Microsoft Corp. (NasdaqNM:MSFT – news) Chairman Bill Gates warned that the terms of international trade were too favorable to the rich world, a disparity that feeds resentment.
“People who feel the world is tilted against them will spawn the kind of hatred that is very dangerous for all of us,” Gates said. “I think it’s a healthy sign that there are demonstrators in the streets. They are raising the question of ‘is the rich world giving back enough?”’
At a press conference at the forum Monday, representatives of humanitarian groups had differing views on how much their messages were resonating with corporate and political leaders.
“Today I think there is broad recognition that no business concerned with its brand name can afford to be indifferent to human rights and social issues,” said Kenneth Roth, executive director of the New York-based Human Rights Watch Group.
Others said that the rich and powerful are listening to the needs of the poor, but that it’s unclear whether the forum will prompt any changes.
“We are swimming against the tide within a meeting like this…especially when you’re talking about the rights of homeless children, but at least we are swimming in the same river,” said Bruce Harris, executive director of Casa Alianza, a Costa Rica group that helps street children.
Held in the Swiss ski resort of Davos in its first 31 years, sponsors decided to move this year’s forum to New York to show support for the city after the Sept. 11 terror attacks.
About 2,700 corporate and political leaders, clergy and celebrities came to discuss the world’s problems, and have spent much time dissecting U.S. foreign policy, its possible role in breeding terrorism and the potential harms of globalization.
Few protesters turned up Sunday near the Waldorf-Astoria hotel, site of the forum, on the fourth day of the conference. But mostly peaceful demonstrations miles from the hotel generated 159 arrests — the largest in a single day since the conference started — and one case of vandalism was reported.
The total arrested so far during the meeting grew to over 200, mostly for disorderly conduct. Two demonstrations were planned Monday afternoon by a group promoting a wide range of causes, from environmental protection to the cancellation of developing countries’ debts.
In a curious convergence, the titans of business and politics at the meeting have seized on many of the same socially liberal issues that they have been accused of ignoring at past gatherings.
The forum’s agenda may have taken some of the steam out of street protests, which were sparse except for Saturday’s turnout of about 7,000 demonstrators, and has even paralleled issues under discussion at the World Social Forum, an anti-globalization conference under way in Porto Alegre, Brazil.

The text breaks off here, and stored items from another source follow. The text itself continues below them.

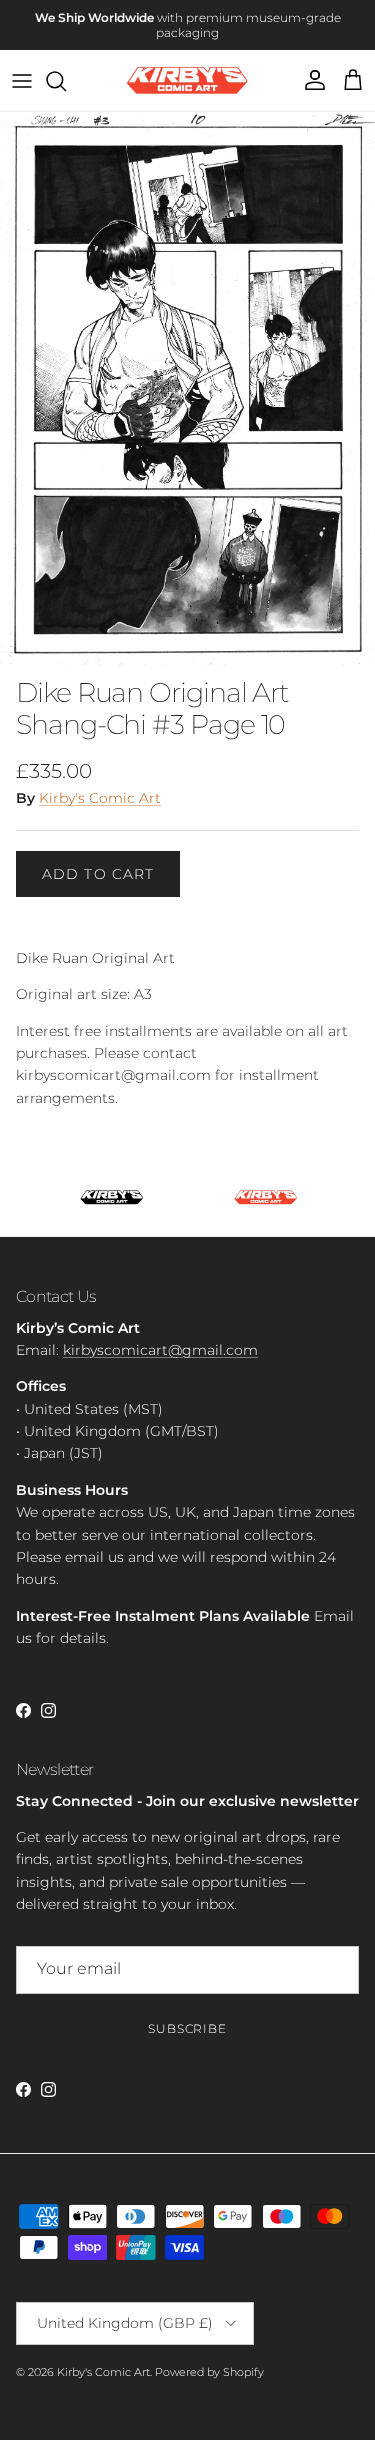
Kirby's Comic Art (100, 798)
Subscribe (188, 2028)
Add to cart (98, 874)
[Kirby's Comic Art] (187, 80)
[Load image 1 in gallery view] (187, 389)
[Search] (66, 81)
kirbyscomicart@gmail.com (160, 1350)
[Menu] (22, 81)
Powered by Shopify (209, 2372)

In Brazil, speakers on Saturday condemned the Israeli occupation of Palestinian lands, with one comparing the practice to apartheid-era South Africa’s creation of “Bantustans,” which were economically poor areas designated as homelands for blacks.
In New York, guests heard a similar message Sunday.

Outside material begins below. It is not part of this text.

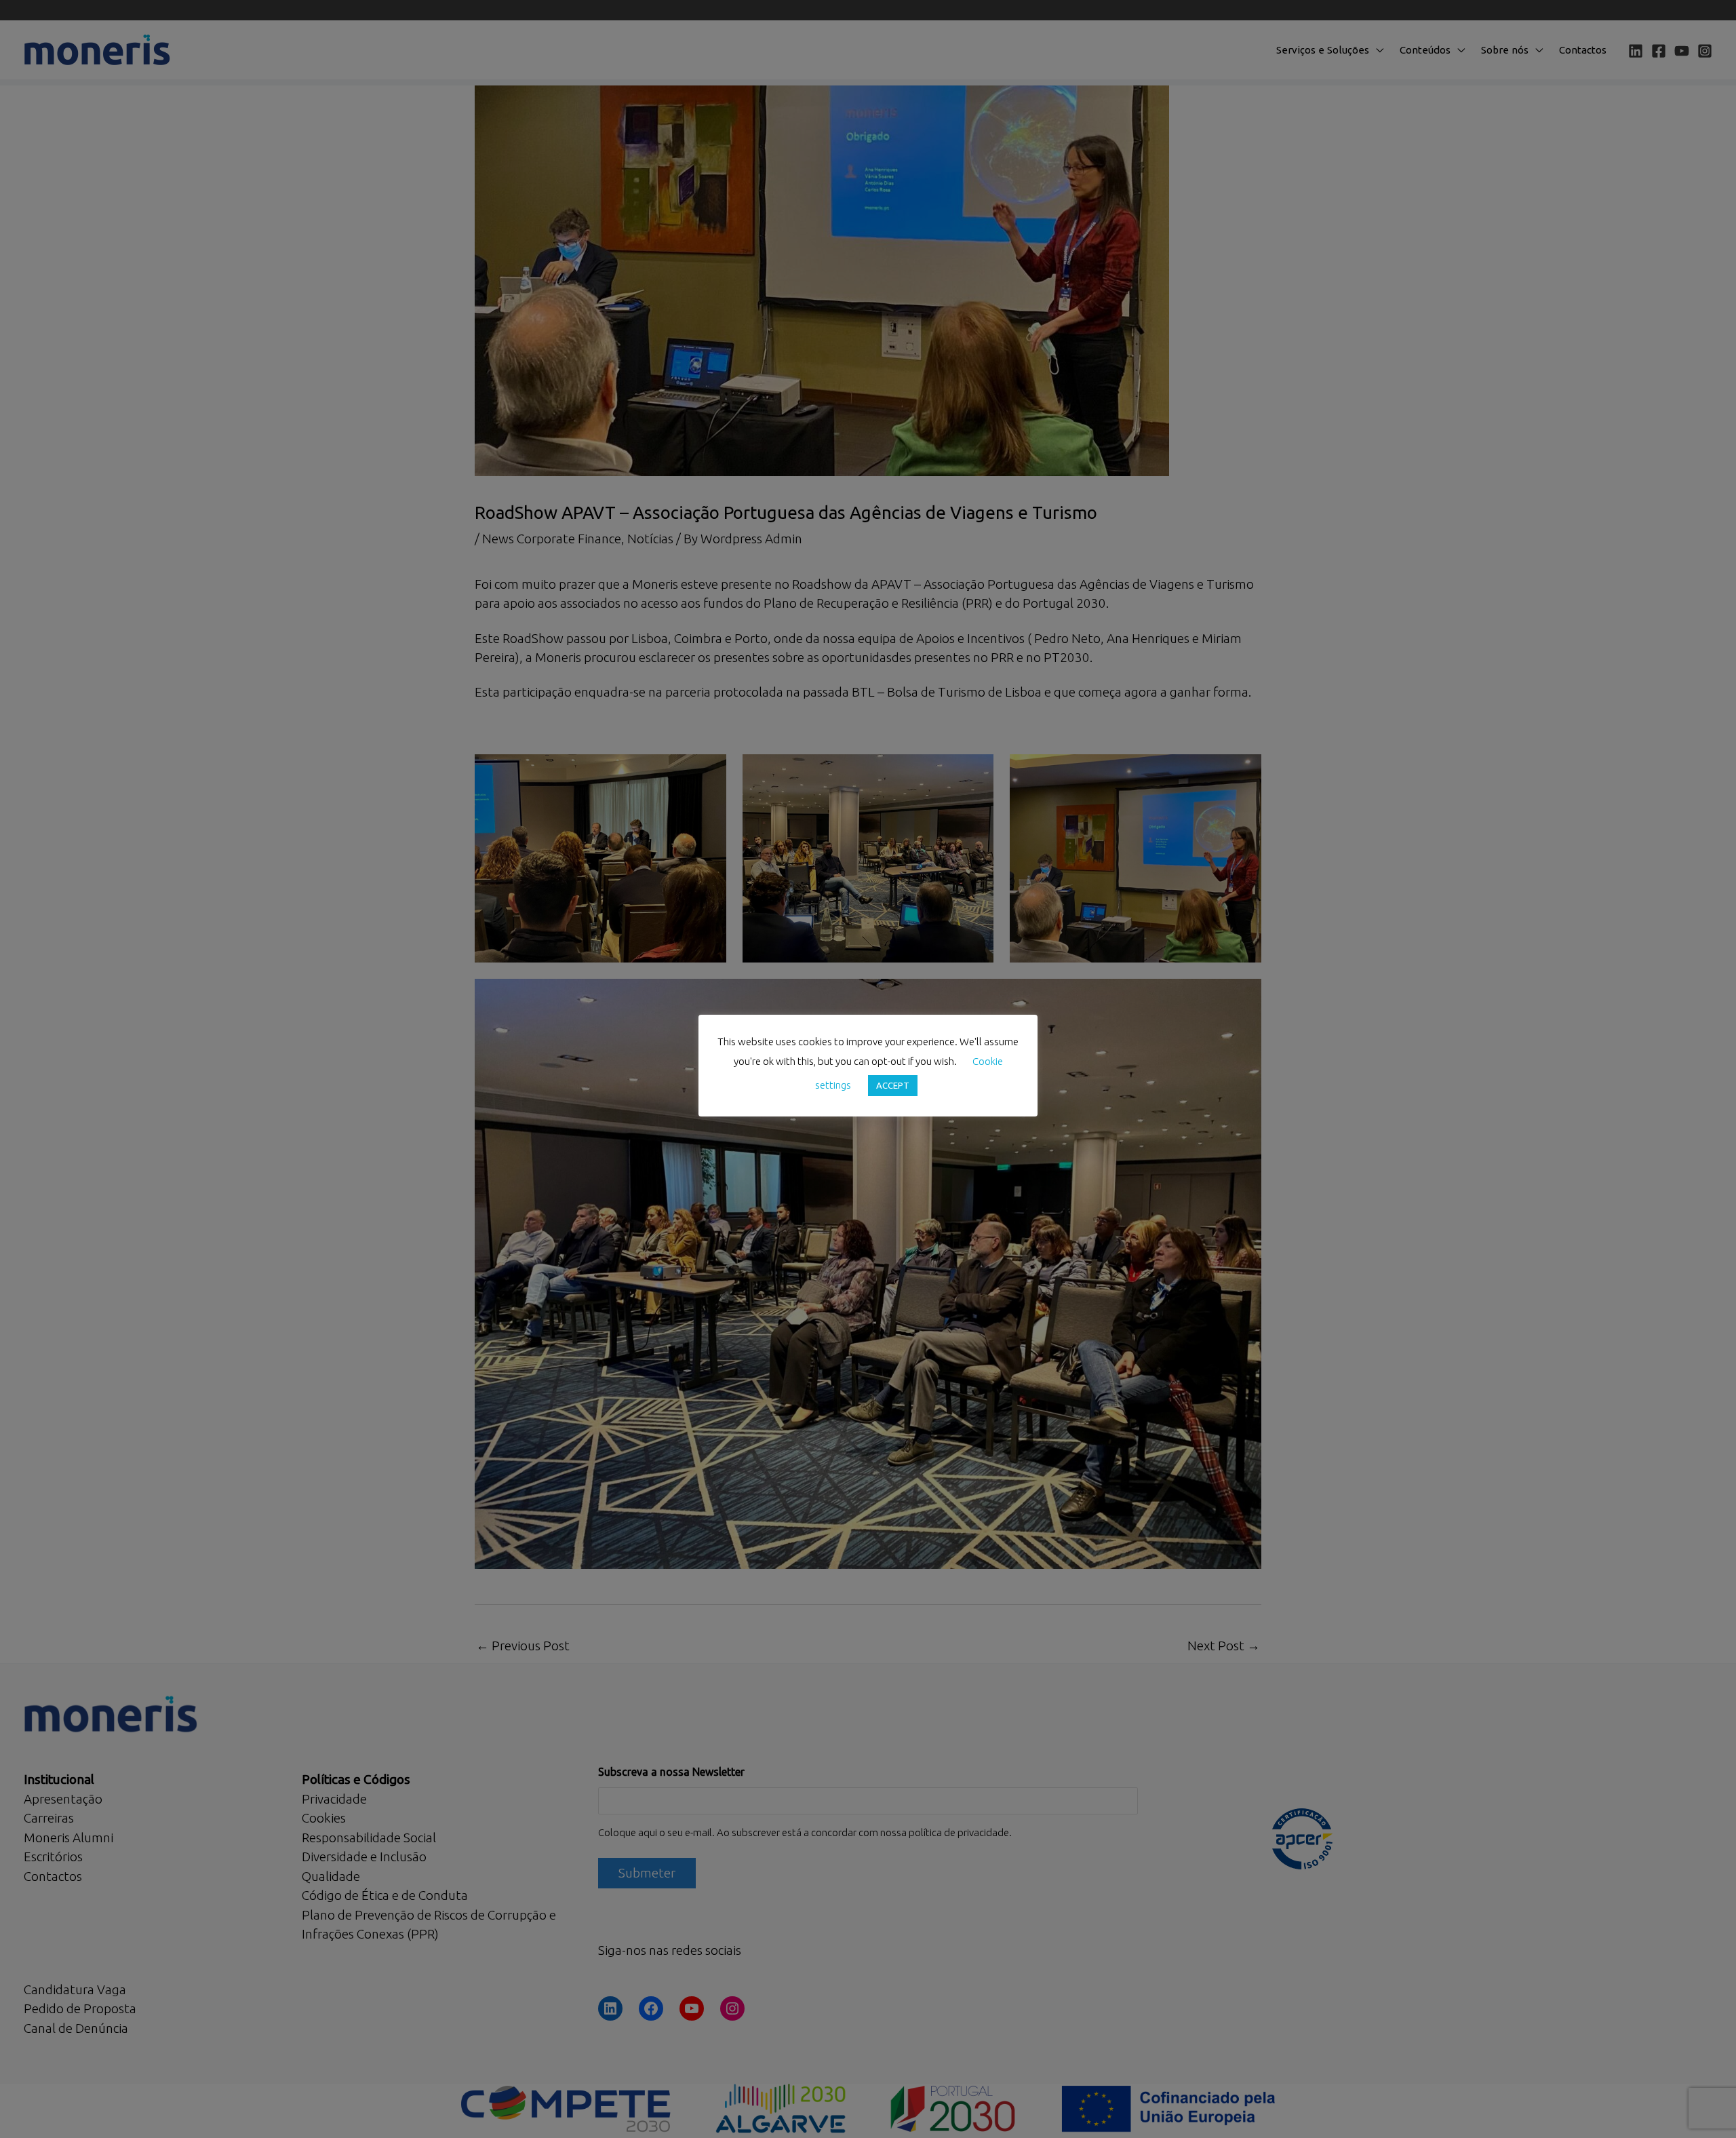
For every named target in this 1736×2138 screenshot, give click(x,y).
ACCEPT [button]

Zbigniew Brzezinski, former U.S. national security adviser, warned that Palestinian violence risked evolving into large-scale urban terror, while Israel’s response “will slide into a pattern of behavior that resembles the South Africans.”

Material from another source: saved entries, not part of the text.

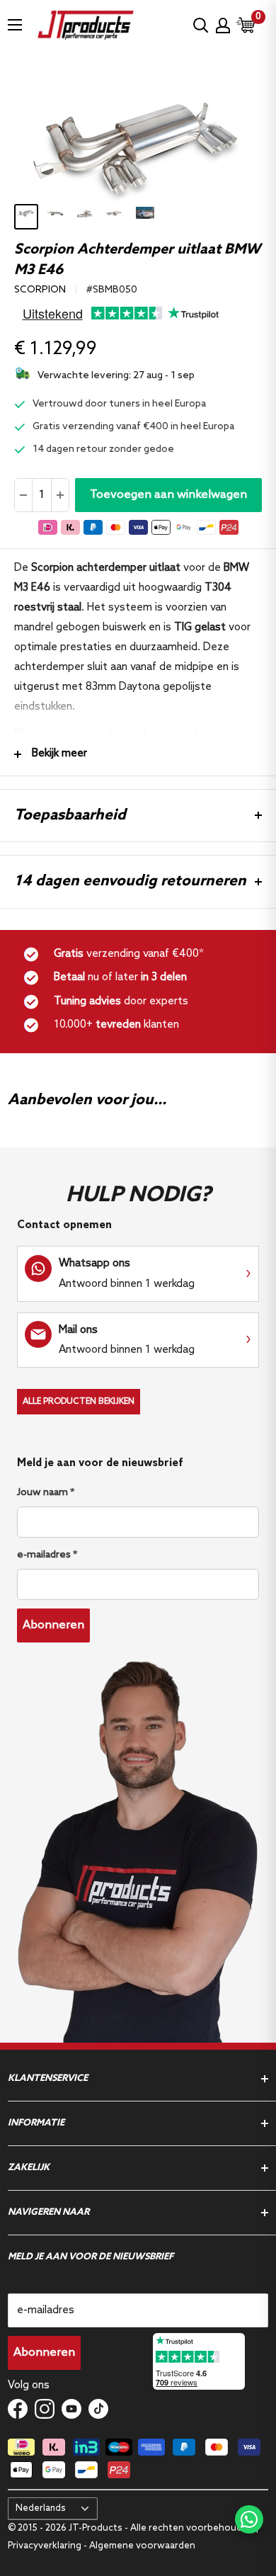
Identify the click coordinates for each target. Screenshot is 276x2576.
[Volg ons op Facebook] (18, 2409)
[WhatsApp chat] (249, 2519)
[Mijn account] (223, 25)
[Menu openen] (15, 24)
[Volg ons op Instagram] (44, 2409)
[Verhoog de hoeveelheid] (60, 495)
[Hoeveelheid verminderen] (24, 495)
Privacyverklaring (46, 2546)
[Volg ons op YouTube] (71, 2409)
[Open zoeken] (201, 25)
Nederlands (41, 2508)
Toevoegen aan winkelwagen (168, 494)
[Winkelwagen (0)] (246, 25)
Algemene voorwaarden (142, 2546)
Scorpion (40, 290)
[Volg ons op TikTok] (98, 2409)
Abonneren (53, 1625)
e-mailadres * (47, 1555)
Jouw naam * (45, 1493)
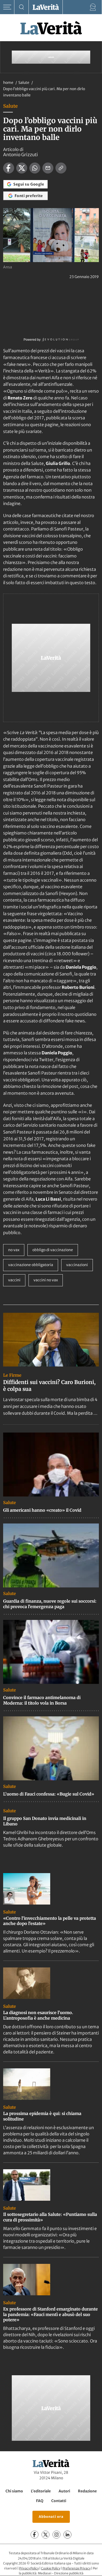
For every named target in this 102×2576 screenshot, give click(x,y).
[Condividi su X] (21, 167)
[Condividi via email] (47, 167)
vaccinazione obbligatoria (30, 1264)
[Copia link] (60, 167)
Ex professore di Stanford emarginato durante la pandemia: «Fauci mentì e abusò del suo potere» (50, 2314)
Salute (24, 82)
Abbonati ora (51, 2517)
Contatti (58, 2500)
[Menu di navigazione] (7, 7)
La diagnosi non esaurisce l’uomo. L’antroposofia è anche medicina (38, 2015)
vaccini (14, 1280)
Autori (64, 2491)
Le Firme (12, 1375)
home (8, 82)
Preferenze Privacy (76, 2568)
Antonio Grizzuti (20, 154)
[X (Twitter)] (45, 2535)
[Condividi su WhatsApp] (34, 167)
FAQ (39, 2500)
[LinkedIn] (67, 2535)
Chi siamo (14, 2491)
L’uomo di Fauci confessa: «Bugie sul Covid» (48, 1794)
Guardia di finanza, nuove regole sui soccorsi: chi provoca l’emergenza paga (50, 1603)
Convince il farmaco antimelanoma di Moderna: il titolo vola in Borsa (42, 1700)
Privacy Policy (29, 2568)
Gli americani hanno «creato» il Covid (42, 1510)
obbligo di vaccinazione (52, 1250)
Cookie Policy (50, 2568)
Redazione (87, 2491)
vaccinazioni (77, 1264)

Jordan’s King Abdullah II called for “international intervention to help steer the parties from the brink,” arguing that the “burning injustice of Palestine” had “fed extremism around the world.”
U.S. Sen. Patrick Leahy, D-Vt., chided his colleagues in Congress for giving too much foreign aid to Israel, the largest recipient of American help, and said too little aid flows to the neediest.
“I’ve been critical of the aid we’ve given to Israel,” Leahy said in an interview. “But the same complaint could be made of a number of wealthy Muslim countries. They’re not giving aid to the poorest of their own people.”